Festival de Cannes : “Elvis”, la splendeur et la misère du King dans un formidable biopic de Baz Luhrmann

Metteur en scène généreux dans ses mises en scène démesurées, l’Australien Baz Luhrmann (Roméo + Juliette) s’offre une pièce choisie par la mise en scène d’Elvis, présentée hors compétition. Il raconte l’ascension et la chute d’Elvis Presley à travers les yeux de son manager controversé, le colonel Parker. Un angle original puisque le roi a voué un amour-haine à son homme d’affaires, tour à tour ange et démon, qui l’a propulsé en haut du ticket puis lui a coupé les ailes.

Au seuil des années 1950, le jeune Elvis Presley enregistre son premier tube, mêlant country et rhythm and blues, musique blanche et musique noire : le premier scandale. En tête de liste, il tombe sous la coupe d’un homme d’affaires avisé du nom de colonel Parker.

Le Roi est né : sur scène, le déhanchement de l’étoile montante provoque l’enthousiasme des spectateurs et la haine des ligues vertueuses. Pour calmer le jeu, Elvis est envoyé en Allemagne pendant deux ans pour faire son service militaire. A son retour, Parker exerce de plus en plus de contrôle sur le rockeur en se donnant la moitié de ses gains et surtout en l’empêchant de faire le tour du monde.

Le thème d’Elvis Presley est un ajout bienvenu à Baz Luhrmann. Les deux artistes sont dans la même démesure, le premier dans le caractère et l’extravagance de sa panoplie, le second dans les montages spectaculaires et baroques, où la musique est centrale. Le réalisateur signe peut-être son meilleur film en même temps.

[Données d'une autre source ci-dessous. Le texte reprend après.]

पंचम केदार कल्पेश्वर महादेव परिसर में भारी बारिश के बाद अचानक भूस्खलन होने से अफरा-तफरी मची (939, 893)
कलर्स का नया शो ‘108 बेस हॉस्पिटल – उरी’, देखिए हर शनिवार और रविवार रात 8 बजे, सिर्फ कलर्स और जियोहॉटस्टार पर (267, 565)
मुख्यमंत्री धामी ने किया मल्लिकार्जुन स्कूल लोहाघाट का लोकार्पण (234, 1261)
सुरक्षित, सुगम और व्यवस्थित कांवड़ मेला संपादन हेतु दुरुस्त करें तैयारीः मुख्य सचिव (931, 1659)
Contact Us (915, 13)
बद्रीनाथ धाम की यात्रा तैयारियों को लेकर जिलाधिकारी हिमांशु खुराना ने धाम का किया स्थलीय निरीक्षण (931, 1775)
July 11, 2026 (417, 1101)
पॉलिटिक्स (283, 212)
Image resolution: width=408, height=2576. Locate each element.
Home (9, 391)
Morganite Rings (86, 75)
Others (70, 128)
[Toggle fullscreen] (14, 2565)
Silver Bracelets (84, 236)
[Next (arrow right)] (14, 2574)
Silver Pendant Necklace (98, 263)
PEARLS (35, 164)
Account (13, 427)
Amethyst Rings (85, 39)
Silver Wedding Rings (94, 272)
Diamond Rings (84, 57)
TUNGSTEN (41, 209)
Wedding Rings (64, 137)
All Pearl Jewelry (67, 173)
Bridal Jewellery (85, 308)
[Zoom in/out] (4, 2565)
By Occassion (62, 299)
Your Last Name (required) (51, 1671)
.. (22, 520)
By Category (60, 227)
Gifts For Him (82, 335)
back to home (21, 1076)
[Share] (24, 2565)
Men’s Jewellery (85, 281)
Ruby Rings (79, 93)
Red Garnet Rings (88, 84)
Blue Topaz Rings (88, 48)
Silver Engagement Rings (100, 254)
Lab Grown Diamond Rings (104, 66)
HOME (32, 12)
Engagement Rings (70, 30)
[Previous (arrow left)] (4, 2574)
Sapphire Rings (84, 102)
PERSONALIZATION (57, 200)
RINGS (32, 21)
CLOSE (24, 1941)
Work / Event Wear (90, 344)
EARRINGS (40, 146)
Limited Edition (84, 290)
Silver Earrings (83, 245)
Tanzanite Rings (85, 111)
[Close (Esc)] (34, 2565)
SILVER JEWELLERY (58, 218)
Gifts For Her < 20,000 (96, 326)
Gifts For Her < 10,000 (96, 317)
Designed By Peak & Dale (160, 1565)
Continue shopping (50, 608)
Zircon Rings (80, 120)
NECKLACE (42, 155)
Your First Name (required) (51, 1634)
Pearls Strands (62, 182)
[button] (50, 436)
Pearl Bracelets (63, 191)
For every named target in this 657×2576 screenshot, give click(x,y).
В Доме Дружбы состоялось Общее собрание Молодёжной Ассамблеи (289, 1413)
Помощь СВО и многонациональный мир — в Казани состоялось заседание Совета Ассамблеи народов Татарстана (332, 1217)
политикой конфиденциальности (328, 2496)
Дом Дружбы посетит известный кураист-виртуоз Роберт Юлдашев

Les premiers pas d’Elvis sont traités à un rythme effréné avec un montage flippant, courant chez le cinéaste. La succession d’images hétéroclites et fugaces évoque la composition d’un scrapbook, où passent des images iconiques de l’Amérique des années 1950. Puis l’histoire devient plus fluide, plus profonde. Un véritable décor de dramaturgie et avec lui le drame dans lequel va sombrer le King. L’idée de raconter l’histoire d’Elvis à l’histoire du colonel Parker provoque l’adhésion. La représentation de Tom Hanks dans ce rôle négatif est impressionnante, tout comme la représentation très physique et sensible d’Elvis par Austin Butler.

A l’instar de son héros flamboyant et pathétique, Baz Luhrmann construit une mise en scène qui reflète les dimensions du personnage iconique d’une Amérique décomplexée. Il ne raconte pas l’histoire d’Elvis mais celle d’un homme manipulé, empêché de vivre sa musique comme il l’entendait, à cause d’un exploiteur avide d’argent. Le roi ne perd rien de sa magnificence.

Affiche “Elvis” de Baz Luhrmann (2022). (WARNER BROS; FRANCE)

Genre : BiopicRéalisateur : Baz LuhrmannActeurs : Austin Butler, Tom Hanks, Olivia DeJonge, Helen Thomson, Richard Roxburgh, Luke BraceyPays : France / Danemark / Suède / AllemagneDurée : 2h39 Sortie : 22 juin 2022Distributeur : Warner Bros. France

Synopsis : La vie et l’oeuvre musicale d’Elvis Presley à travers le prisme de sa relation complexe avec son mystérieux réalisateur, le colonel Tom Parker. Le film explore leur relation sur deux décennies, de l’ascension du chanteur à une célébrité incomparable, sur fond de troubles culturels et de la découverte américaine de la fin de l’innocence.